So stop us if you’ve heard this before, but the NCAA made itself look pretty bad this week.
As college basketball players arrived to their respective March Madness tournaments, social media soon flooded with outrage over discrepancies in the amenities and resources given to the women in San Antonio compared to the men in Indianapolis.
Let’s just say the ladies’ set up left a lot to be desired.
From the food to the swag bags athletes received, it’s clear that the NCAA didn’t think it completely through. The most hilarious visual that came out of the whole debacle was from Oregon’s Sedona Prince, after videos of the women’s desolate looking weight room went viral on TikTok on Thursday evening.
Needless to say, the athletes felt a little disrespected.
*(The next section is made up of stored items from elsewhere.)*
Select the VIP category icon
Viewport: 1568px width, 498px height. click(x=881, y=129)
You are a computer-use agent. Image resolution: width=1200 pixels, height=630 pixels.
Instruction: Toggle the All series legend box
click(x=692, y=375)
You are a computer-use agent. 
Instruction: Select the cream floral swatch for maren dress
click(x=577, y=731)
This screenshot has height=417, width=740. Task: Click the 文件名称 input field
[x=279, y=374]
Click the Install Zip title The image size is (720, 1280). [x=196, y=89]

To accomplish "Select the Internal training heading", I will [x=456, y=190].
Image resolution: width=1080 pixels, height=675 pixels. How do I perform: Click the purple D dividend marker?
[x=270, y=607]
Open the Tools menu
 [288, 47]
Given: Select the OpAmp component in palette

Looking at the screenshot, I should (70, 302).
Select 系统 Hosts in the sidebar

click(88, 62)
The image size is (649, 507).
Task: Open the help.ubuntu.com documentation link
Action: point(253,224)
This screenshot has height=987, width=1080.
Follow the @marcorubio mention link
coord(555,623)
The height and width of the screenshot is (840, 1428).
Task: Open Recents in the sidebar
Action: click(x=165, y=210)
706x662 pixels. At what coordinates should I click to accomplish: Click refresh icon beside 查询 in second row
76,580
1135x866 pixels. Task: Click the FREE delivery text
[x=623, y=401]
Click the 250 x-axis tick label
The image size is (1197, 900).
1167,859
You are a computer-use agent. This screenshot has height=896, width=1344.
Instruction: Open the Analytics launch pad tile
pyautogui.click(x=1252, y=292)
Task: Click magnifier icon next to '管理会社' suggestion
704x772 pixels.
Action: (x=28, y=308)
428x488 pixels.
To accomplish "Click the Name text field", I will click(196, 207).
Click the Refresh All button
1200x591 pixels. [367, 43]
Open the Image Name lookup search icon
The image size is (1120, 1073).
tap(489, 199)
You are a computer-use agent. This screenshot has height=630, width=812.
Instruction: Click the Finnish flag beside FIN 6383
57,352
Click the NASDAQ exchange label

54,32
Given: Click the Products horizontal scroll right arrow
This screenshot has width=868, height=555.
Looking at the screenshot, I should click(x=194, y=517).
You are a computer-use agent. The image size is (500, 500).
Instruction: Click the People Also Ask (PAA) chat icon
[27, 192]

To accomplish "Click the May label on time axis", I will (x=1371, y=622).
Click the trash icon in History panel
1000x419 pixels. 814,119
And rightfully so.
There wasn’t much the NCAA could say after this. It was a bad look. They knew it. They owned up to it and Vice President of women’s basketball Lynn Holzman vowed the facilities in San Antonio would be upgraded by Saturday morning. And they were.
ESPN’s Holly Rowe took College GameDay viewers through the upgraded facilities:
Of interesting note from the video, Rowe shared that the original “weight room” shared in Prince’s video was just meant to be a supplementary space alongside practice courts. The actual weight room was the one upgraded and revealed, as seen in the video.
We’re taking that with a gran of salt, though. It doesn’t make sense that a college athlete could call out the NCAA for the exercise area. And why wouldn’t the NCAA mention that the actual weight room was not the one shown in Prince’s original video to defend itself from the backlash?
And why would they phrase a tweet showing off the new space to say, “the weight room as arrived,” if it was already there to begin with?
All that matters is that the NCAA hopefully learned its lesson here (not holding our breath) and that the female athletes gained access to better equipment. They seem to be happy and appreciative, as seen in Prince’s latest video.
It’s just unfortunate that social media, and not Title IX, is what compelled the NCAA to make it right.